Return, word for word, only the lines of the data below that lie between the line with "Switch to the" and the line with "Viewport: 980px width, 551px height.", those two lines included.
Material to process Block Start
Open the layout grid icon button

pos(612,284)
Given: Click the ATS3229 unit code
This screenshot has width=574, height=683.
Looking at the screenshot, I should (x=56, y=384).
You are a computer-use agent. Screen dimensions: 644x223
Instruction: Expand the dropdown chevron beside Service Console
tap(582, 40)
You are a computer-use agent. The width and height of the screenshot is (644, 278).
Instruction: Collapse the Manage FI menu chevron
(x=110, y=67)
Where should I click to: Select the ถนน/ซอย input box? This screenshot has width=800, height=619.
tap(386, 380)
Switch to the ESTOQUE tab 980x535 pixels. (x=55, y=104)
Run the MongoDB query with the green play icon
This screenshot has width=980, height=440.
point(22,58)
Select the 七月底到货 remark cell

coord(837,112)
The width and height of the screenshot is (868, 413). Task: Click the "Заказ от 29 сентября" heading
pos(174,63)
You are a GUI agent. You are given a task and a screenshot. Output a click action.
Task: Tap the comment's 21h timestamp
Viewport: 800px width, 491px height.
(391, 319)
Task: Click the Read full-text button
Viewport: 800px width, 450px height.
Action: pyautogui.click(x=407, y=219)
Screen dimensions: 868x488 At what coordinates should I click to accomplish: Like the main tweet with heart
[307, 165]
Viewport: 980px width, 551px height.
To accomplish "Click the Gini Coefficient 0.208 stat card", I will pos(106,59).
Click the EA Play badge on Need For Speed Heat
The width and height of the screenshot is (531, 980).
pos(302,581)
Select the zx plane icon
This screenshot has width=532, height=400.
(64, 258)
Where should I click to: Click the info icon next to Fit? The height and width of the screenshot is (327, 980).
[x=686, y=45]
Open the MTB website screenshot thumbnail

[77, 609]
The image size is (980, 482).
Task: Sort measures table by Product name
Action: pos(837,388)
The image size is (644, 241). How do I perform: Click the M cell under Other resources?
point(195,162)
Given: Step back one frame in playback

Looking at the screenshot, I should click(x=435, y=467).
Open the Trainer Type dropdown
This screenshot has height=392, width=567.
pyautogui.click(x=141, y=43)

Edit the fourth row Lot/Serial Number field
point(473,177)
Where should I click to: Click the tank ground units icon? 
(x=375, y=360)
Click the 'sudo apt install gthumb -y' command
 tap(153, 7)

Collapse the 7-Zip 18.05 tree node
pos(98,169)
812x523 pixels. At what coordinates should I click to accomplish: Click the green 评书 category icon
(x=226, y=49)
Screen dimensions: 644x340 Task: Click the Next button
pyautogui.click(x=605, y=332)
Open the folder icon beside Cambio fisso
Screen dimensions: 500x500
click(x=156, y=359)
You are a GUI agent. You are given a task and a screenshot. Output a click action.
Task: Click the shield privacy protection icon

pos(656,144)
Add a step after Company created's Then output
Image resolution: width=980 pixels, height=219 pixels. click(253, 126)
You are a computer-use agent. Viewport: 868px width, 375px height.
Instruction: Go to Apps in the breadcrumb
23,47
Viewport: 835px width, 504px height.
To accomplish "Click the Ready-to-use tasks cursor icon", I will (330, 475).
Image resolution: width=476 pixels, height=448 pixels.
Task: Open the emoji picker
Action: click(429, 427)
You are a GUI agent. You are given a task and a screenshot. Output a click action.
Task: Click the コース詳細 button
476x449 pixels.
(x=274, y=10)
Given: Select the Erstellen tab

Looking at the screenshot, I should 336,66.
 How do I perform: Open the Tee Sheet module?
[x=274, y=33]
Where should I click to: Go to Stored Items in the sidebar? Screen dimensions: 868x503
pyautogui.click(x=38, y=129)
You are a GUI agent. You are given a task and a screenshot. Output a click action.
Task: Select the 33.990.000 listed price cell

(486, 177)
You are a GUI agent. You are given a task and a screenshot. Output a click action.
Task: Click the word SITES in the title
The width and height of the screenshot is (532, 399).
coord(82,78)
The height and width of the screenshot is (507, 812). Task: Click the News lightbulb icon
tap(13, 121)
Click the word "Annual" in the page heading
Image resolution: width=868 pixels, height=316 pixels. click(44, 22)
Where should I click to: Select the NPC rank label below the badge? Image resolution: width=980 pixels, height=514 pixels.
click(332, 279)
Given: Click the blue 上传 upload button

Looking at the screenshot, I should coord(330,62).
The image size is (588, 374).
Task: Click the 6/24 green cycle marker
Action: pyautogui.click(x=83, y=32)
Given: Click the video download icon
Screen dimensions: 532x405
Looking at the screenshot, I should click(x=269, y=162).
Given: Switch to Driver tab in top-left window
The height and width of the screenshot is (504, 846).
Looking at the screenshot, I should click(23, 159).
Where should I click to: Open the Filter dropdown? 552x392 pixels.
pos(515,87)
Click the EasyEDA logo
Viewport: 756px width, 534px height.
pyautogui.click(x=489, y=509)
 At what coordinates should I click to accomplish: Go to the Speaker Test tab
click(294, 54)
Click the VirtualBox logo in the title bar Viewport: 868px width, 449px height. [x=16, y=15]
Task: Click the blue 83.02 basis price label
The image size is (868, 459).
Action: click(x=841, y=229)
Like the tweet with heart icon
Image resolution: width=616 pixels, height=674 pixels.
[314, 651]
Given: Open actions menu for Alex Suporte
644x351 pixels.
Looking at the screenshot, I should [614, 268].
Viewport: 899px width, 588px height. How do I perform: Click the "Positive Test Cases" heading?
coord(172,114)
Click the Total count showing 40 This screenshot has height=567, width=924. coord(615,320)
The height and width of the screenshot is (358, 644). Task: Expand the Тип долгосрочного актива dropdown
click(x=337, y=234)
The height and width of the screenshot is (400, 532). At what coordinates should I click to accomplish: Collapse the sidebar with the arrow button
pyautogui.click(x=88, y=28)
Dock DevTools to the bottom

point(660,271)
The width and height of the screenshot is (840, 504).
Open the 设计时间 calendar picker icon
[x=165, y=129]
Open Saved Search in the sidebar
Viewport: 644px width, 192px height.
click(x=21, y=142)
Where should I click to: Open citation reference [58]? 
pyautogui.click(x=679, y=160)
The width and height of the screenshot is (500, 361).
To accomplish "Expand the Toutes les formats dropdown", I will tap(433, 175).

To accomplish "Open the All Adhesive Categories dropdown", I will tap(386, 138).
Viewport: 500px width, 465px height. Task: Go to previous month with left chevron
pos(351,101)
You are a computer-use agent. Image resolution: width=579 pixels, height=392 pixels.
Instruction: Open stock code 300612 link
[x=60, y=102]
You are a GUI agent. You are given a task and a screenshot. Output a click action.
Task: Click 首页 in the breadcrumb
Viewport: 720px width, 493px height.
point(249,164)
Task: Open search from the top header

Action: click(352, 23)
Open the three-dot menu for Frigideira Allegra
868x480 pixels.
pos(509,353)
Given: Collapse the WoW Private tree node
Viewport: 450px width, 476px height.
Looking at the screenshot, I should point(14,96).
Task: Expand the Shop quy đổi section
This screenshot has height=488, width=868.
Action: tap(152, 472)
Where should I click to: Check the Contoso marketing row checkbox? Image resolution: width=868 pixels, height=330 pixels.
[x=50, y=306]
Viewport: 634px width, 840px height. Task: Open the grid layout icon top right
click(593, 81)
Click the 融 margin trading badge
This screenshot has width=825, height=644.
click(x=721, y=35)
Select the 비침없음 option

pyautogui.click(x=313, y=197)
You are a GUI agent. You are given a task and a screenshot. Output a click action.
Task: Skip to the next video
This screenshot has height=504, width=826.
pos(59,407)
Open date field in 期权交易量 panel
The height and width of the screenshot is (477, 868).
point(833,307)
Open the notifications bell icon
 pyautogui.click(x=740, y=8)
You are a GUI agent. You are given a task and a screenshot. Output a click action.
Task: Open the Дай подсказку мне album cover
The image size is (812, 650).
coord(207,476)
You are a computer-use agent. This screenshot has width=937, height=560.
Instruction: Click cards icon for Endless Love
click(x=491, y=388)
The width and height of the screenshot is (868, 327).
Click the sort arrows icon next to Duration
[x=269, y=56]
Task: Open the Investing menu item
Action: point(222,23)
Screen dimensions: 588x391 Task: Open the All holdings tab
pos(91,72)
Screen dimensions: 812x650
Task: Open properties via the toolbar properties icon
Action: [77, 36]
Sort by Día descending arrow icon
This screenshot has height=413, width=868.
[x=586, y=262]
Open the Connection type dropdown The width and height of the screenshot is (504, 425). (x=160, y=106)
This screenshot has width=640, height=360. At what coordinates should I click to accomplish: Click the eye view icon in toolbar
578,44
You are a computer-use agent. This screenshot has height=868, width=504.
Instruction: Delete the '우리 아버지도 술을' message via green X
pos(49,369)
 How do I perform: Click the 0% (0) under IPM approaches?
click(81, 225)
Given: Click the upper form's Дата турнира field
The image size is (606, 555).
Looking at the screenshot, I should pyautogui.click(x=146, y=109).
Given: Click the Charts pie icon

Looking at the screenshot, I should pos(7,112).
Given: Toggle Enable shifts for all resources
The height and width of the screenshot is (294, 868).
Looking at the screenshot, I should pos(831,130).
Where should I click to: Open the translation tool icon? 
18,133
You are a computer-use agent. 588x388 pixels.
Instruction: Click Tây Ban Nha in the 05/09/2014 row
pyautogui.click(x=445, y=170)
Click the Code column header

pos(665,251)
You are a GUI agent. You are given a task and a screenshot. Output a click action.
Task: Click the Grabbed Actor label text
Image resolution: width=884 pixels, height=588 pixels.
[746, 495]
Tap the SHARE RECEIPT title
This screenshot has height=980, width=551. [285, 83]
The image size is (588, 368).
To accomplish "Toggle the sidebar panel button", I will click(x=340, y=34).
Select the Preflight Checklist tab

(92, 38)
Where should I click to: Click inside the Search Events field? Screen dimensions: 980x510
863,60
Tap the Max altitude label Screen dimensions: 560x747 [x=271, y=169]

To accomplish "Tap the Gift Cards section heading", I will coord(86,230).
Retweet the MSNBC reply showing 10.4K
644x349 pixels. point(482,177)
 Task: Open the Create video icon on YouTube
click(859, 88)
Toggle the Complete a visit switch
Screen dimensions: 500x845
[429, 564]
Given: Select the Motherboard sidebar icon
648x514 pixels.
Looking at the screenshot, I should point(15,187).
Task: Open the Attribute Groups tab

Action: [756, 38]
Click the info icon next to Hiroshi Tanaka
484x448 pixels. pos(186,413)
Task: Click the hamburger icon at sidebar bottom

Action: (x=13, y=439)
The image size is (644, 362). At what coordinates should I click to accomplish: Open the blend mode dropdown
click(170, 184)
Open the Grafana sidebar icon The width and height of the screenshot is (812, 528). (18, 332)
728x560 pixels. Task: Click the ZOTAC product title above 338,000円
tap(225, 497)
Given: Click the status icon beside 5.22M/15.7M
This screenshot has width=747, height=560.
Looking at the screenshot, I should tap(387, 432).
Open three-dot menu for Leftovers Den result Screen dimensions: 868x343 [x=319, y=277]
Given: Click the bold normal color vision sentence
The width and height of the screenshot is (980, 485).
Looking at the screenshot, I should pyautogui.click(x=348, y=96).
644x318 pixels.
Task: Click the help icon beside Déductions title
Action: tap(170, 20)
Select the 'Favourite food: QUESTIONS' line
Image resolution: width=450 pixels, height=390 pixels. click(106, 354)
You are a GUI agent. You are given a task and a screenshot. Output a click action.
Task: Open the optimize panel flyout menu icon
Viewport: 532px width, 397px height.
Material to process Block End
* The answer:
Switch to the ESTOQUE tab 980x535 pixels. (x=55, y=104)
Run the MongoDB query with the green play icon
This screenshot has width=980, height=440.
point(22,58)
Select the 七月底到货 remark cell

coord(837,112)
The width and height of the screenshot is (868, 413). Task: Click the "Заказ от 29 сентября" heading
pos(174,63)
You are a GUI agent. You are given a task and a screenshot. Output a click action.
Task: Tap the comment's 21h timestamp
Viewport: 800px width, 491px height.
(391, 319)
Task: Click the Read full-text button
Viewport: 800px width, 450px height.
Action: pyautogui.click(x=407, y=219)
Screen dimensions: 868x488 At what coordinates should I click to accomplish: Like the main tweet with heart
[307, 165]
Viewport: 980px width, 551px height.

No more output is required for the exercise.